RIME performs profiling of data in order to inform how its tests run. This involves computing and aggregating various text features. RIME uses safe default values and flags exceptions for each parameter, so all these parameters are optional.

Template

{
  "class_names": ...,
  "ngram_filter_stop_words": false,
  "ngram_filter_punctuation": false,
  "custom_numeric_metadata": ...,
  "custom_categorical_metadata": ...,
}

Arguments

  • class_names: List[str] or null, default = null

    For the "Text Classification" model task only. Specify a list of class names corresponding to each integer class label for readability. The index of each name in the provided list should correspond with the class’s index in the model’s output ‘probabilities’ vector as well as the integer label in the data.

  • ngram_filter_stop_words: bool, default = False

    Whether to filter stop words for N-Gram drift and abnormal inputs tests.

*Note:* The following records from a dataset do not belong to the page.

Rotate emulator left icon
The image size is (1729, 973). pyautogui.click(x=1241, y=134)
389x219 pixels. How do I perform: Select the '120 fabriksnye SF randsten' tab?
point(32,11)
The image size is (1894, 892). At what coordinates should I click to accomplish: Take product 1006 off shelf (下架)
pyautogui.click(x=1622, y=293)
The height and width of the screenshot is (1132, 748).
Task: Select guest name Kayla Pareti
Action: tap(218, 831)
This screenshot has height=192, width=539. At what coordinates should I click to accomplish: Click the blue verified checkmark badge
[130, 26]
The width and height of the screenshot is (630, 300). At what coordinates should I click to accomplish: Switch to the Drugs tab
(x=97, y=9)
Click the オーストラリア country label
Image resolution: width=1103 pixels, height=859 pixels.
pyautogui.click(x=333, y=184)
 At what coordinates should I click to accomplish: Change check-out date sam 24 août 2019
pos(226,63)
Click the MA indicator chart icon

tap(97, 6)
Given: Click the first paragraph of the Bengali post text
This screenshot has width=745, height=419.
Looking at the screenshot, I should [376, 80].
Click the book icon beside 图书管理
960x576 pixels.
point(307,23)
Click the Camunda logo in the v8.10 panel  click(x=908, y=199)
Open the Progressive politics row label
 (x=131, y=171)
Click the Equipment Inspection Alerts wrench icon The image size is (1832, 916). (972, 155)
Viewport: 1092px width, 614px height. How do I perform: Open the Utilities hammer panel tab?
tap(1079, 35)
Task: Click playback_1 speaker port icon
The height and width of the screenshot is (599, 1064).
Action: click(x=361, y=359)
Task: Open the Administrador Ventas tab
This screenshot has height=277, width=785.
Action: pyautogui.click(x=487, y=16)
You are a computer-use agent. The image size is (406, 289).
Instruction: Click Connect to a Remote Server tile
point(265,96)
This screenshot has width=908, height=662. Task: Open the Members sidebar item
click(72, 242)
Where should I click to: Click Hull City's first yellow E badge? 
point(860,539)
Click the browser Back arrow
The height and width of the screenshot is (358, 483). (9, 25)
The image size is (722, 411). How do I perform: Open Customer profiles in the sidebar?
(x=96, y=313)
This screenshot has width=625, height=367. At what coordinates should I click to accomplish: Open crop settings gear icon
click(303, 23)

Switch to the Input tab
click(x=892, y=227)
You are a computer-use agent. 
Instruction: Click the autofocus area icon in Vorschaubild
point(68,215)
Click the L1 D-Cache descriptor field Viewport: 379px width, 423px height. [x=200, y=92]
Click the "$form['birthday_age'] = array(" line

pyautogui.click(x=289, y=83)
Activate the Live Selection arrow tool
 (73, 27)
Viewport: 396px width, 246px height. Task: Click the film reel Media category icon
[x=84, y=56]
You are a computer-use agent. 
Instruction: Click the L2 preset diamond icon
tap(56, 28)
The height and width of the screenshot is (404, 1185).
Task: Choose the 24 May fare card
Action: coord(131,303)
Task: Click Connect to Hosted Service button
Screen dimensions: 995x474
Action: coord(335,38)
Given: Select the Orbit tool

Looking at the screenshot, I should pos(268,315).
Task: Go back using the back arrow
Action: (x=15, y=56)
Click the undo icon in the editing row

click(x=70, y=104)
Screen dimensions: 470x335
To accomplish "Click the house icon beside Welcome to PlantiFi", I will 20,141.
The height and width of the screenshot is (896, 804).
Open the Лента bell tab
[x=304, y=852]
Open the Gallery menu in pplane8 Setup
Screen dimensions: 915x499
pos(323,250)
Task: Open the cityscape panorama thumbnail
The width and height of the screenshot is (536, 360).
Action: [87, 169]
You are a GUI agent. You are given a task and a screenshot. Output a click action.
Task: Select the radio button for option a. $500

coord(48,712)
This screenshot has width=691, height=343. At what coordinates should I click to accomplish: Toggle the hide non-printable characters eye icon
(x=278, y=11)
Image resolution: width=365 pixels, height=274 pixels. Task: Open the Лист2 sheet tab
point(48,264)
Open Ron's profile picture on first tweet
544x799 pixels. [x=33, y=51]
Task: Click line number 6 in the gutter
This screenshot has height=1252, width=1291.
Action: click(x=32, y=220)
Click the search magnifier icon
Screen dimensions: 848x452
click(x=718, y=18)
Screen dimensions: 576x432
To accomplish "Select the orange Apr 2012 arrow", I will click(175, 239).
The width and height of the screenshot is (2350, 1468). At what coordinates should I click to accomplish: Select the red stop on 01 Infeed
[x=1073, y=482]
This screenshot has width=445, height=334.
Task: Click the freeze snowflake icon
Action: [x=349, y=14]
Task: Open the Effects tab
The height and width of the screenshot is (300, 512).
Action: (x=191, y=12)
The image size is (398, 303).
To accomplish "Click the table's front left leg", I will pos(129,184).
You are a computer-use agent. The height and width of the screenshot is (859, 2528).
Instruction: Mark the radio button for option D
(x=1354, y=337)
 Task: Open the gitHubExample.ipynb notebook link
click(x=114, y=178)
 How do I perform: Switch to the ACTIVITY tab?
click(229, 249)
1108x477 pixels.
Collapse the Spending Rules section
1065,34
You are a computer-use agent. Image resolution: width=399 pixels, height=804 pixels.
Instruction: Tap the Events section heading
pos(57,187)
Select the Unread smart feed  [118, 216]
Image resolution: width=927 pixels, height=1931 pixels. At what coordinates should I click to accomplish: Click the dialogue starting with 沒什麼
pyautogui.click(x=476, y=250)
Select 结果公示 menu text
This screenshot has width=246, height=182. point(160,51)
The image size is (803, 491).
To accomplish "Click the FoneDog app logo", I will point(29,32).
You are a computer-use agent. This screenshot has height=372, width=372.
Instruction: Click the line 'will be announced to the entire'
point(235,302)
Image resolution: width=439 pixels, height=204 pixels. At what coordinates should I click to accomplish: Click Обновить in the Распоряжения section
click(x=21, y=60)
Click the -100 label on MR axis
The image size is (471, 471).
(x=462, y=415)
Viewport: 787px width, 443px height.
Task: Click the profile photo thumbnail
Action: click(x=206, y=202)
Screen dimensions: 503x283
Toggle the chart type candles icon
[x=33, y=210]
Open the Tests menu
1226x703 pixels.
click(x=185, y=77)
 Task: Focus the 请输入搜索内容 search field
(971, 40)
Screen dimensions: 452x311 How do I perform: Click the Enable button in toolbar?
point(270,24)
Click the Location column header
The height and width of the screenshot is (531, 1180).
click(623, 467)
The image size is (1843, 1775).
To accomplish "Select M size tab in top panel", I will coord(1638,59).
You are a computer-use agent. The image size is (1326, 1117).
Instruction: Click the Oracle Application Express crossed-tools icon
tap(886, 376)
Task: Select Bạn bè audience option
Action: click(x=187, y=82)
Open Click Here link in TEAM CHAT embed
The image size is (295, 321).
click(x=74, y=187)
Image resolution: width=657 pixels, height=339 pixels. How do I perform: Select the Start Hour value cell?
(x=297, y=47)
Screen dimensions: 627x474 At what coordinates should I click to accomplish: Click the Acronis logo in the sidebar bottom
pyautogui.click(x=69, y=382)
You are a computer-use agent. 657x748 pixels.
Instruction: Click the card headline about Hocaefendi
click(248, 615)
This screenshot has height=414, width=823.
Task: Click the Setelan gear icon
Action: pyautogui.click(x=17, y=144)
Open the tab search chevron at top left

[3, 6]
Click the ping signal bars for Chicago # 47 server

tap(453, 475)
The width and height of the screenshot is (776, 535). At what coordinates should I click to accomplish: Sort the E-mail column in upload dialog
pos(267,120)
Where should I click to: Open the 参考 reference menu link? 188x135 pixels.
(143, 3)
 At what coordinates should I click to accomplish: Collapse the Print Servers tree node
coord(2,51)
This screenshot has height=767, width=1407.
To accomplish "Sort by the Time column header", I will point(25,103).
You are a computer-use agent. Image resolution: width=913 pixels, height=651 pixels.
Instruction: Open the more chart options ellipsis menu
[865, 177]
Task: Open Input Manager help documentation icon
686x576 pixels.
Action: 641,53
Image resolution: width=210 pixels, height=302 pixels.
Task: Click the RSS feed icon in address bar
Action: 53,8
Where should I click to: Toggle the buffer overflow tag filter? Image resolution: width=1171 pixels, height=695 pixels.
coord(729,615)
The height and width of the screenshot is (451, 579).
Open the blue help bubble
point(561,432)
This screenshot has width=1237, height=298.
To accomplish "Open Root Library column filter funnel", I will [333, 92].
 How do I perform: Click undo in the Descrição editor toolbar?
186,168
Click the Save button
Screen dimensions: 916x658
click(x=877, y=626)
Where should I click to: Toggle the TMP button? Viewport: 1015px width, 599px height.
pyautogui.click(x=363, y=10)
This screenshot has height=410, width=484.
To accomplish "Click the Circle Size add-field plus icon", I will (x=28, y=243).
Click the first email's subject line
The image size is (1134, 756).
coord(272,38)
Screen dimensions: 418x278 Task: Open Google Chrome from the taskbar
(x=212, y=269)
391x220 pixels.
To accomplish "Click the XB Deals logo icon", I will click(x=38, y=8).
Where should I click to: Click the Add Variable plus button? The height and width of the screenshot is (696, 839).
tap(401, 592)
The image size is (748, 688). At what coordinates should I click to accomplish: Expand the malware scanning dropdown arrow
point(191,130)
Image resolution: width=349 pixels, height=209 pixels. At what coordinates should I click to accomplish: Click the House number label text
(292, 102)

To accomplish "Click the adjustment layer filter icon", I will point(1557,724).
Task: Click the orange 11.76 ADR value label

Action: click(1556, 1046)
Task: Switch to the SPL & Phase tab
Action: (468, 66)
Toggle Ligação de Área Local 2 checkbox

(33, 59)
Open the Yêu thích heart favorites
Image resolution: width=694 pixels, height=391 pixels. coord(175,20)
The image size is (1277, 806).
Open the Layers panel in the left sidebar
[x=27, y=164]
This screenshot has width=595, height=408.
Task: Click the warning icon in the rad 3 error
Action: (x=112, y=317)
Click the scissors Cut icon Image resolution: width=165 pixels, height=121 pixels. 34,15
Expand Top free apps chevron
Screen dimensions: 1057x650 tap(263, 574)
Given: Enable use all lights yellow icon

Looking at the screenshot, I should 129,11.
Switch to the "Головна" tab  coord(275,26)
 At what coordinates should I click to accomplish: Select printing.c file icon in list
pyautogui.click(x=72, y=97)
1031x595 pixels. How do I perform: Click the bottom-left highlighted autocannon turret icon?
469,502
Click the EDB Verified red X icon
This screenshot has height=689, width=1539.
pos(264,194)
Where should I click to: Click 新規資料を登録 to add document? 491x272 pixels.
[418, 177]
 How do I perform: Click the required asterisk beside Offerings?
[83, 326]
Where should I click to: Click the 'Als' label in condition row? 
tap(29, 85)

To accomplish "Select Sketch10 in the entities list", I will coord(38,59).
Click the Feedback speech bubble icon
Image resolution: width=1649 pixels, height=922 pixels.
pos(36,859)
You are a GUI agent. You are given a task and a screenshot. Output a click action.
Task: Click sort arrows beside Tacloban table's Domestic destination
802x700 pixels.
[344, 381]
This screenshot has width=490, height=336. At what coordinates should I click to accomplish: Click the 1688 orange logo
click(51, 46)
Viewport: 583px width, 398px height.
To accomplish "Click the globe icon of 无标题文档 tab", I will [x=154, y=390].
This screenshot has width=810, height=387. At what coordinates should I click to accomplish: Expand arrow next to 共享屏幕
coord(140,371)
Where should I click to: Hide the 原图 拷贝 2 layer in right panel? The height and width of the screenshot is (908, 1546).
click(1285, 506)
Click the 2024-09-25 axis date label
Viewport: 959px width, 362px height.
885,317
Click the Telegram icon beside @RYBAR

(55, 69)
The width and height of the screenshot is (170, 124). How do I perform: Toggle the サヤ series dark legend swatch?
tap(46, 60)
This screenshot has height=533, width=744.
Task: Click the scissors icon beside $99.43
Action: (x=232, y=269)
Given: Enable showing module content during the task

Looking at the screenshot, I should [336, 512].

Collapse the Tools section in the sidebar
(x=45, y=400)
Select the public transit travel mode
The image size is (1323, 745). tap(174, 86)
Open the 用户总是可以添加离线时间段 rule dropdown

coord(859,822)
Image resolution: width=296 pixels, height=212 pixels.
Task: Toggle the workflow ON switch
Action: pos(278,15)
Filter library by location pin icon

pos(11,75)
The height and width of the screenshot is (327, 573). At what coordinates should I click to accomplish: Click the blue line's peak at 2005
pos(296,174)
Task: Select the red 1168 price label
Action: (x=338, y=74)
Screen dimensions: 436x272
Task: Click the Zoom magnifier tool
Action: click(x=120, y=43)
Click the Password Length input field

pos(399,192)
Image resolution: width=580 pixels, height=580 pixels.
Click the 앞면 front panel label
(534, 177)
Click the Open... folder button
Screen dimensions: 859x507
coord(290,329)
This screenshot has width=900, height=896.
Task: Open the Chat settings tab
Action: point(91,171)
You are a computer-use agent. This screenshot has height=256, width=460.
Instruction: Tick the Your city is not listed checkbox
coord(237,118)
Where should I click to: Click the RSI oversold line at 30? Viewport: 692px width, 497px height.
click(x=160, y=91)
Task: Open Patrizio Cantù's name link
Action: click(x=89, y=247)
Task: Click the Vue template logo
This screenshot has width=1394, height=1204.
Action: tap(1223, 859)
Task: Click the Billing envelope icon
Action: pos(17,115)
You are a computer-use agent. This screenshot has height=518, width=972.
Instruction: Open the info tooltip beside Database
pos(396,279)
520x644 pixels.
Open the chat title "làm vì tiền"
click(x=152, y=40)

  • ngram_filter_punctuation: bool, default = False

    Whether to filter all unicode punctuation for N-Gram drift and abnormal inputs tests.

  • custom_numeric_metadata: List[str] or null, default = null

    Specify a list of numeric features that exist in your data, that RIME will run tests on (ex: Age). These should have a corresponding key-value pair within the ‘meta’ dict for each datapoint.

  • custom_categorical_metadata: List[str] or null, default = null

    Specify a list of categorical features that exist in your data, that RIME will run tests on (ex: Author). These should have a corresponding key-value pair within the ‘meta’ dict for each datapoint.